** TASK **
Beginning with the line that holds "Screen dimensions: 416x312", copy each line to the end of the records exactly, except the pictures.

INPUT DATA: Begin

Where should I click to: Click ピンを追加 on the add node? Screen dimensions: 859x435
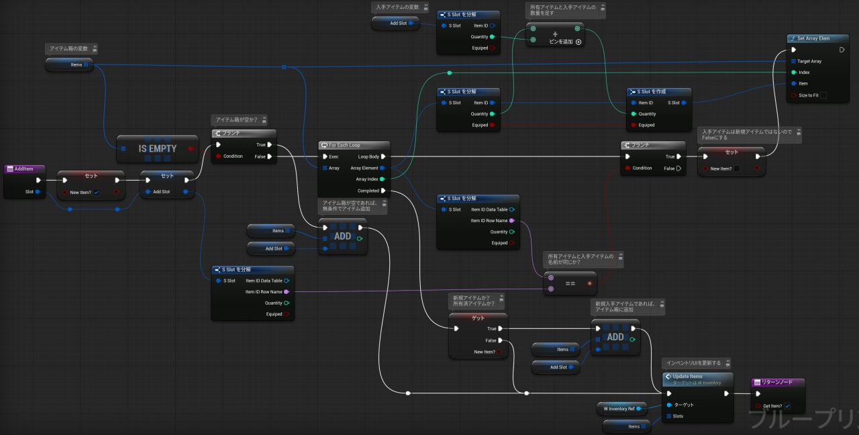point(578,42)
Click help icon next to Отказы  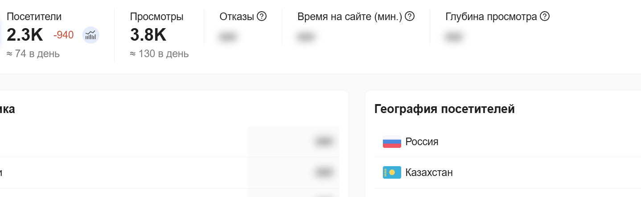click(262, 17)
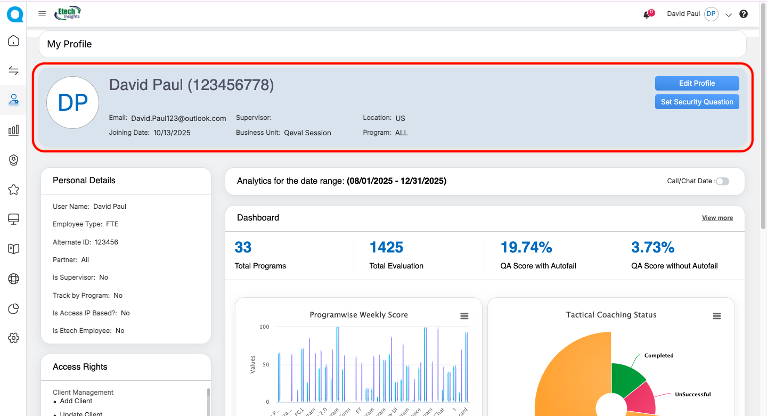Open the globe icon in sidebar
The image size is (767, 416).
[x=14, y=279]
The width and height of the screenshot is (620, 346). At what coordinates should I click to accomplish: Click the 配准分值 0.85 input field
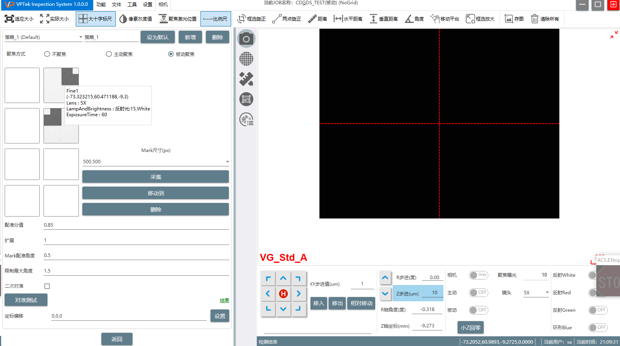(136, 225)
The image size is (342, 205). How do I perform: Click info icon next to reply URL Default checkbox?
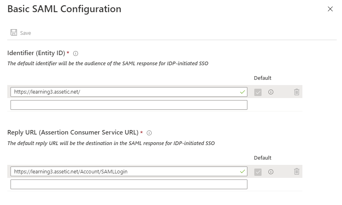(271, 172)
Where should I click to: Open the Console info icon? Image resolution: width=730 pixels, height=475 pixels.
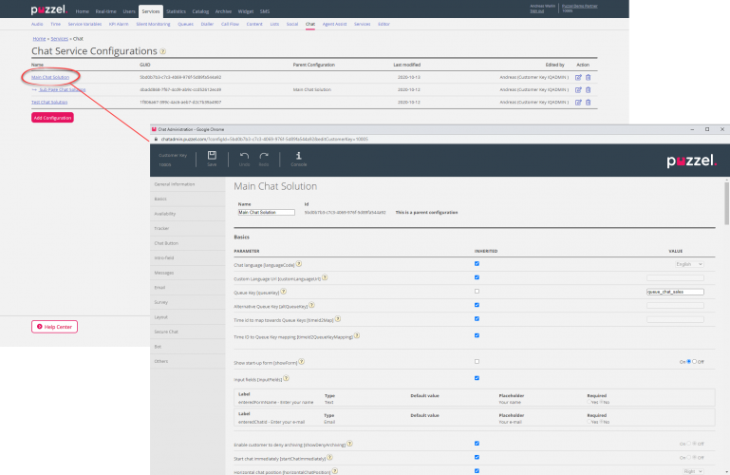tap(298, 156)
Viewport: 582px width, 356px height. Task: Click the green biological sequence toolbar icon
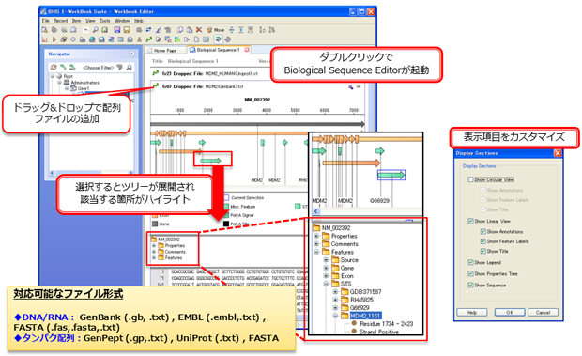(x=149, y=39)
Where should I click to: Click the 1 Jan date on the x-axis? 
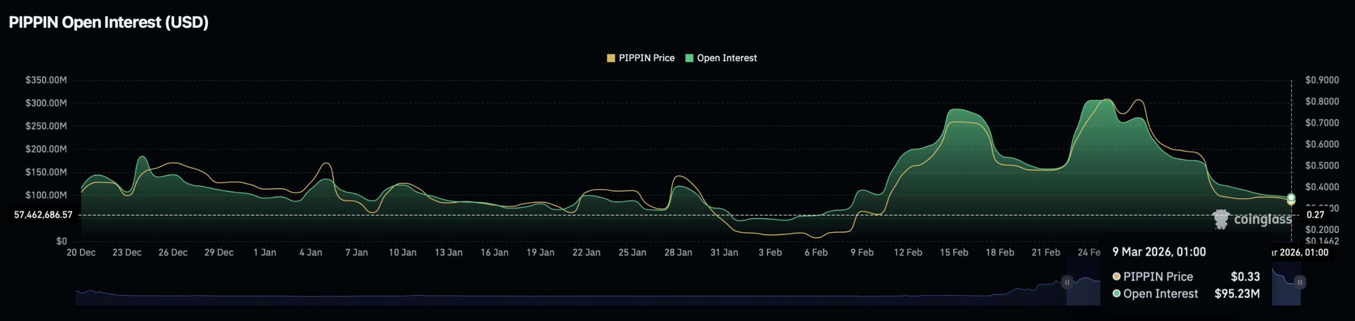coord(265,253)
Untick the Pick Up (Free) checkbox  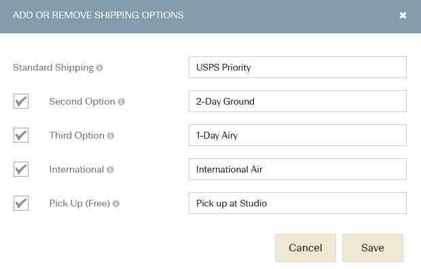coord(21,203)
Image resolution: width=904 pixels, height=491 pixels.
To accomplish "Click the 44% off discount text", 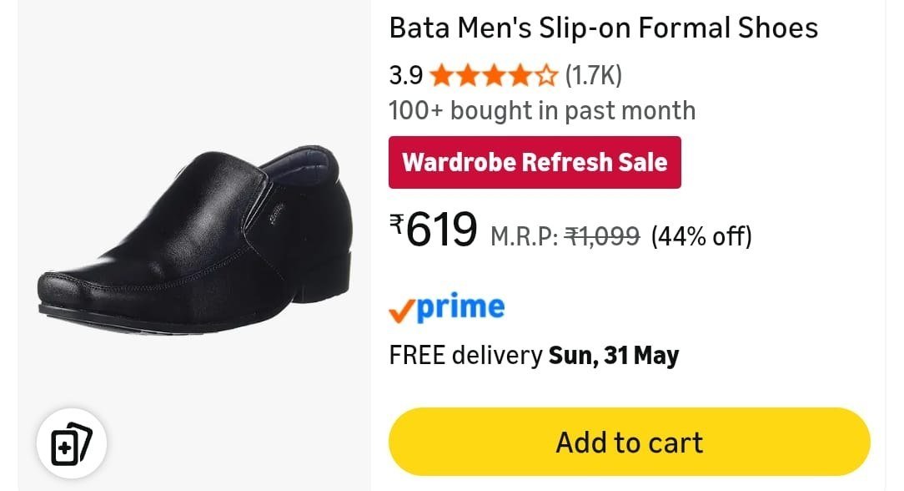I will [x=701, y=236].
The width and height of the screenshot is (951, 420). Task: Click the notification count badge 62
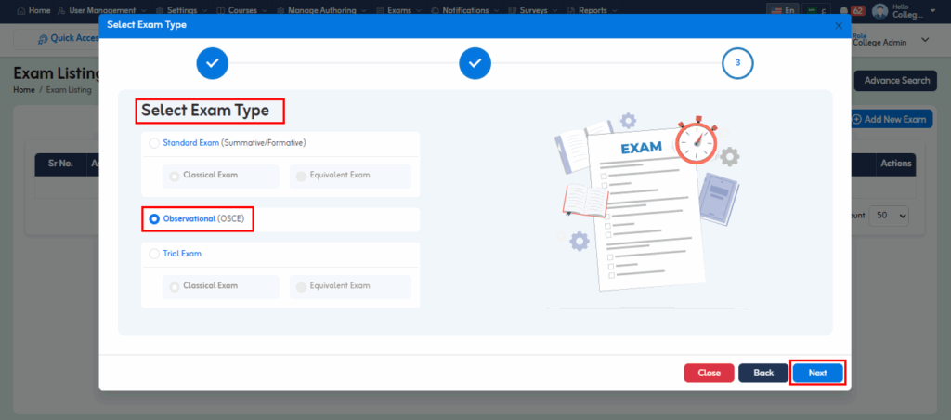(x=856, y=11)
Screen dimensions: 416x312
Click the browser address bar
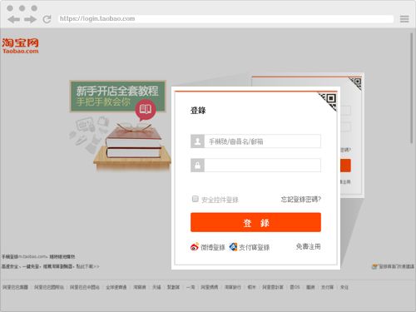pyautogui.click(x=225, y=19)
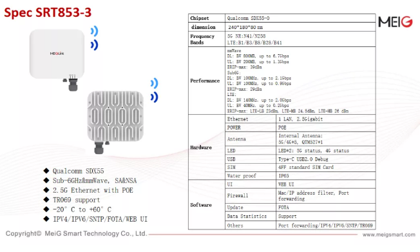Screen dimensions: 420x252
Task: Click the Water proof IP65 value cell
Action: [326, 176]
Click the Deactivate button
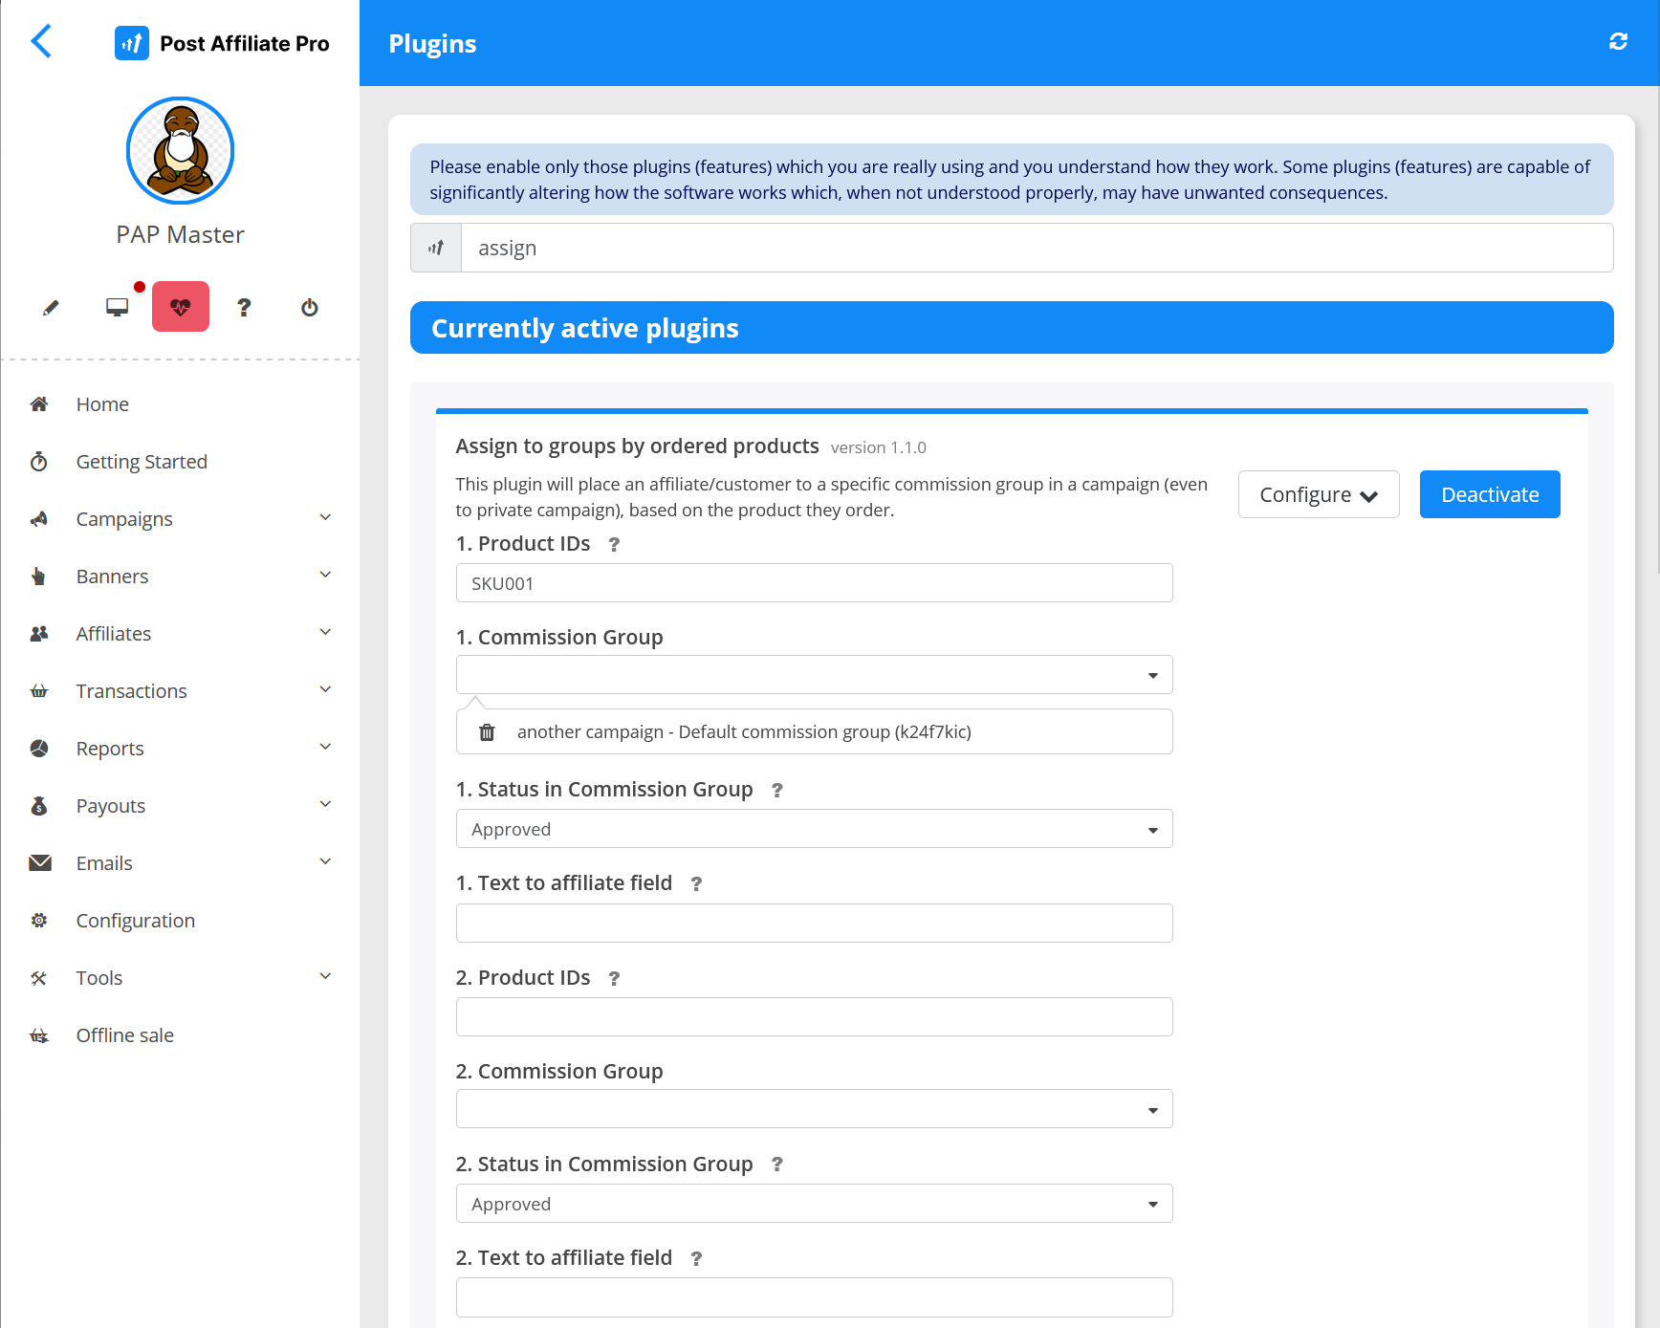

INPUT DATA: End

** YOUR RESPONSE **
Screen dimensions: 416x312
Click the browser address bar
pyautogui.click(x=225, y=19)
Screen dimensions: 420x252
Task: Click the Water proof IP65 value cell
Action: [326, 176]
Click the Deactivate button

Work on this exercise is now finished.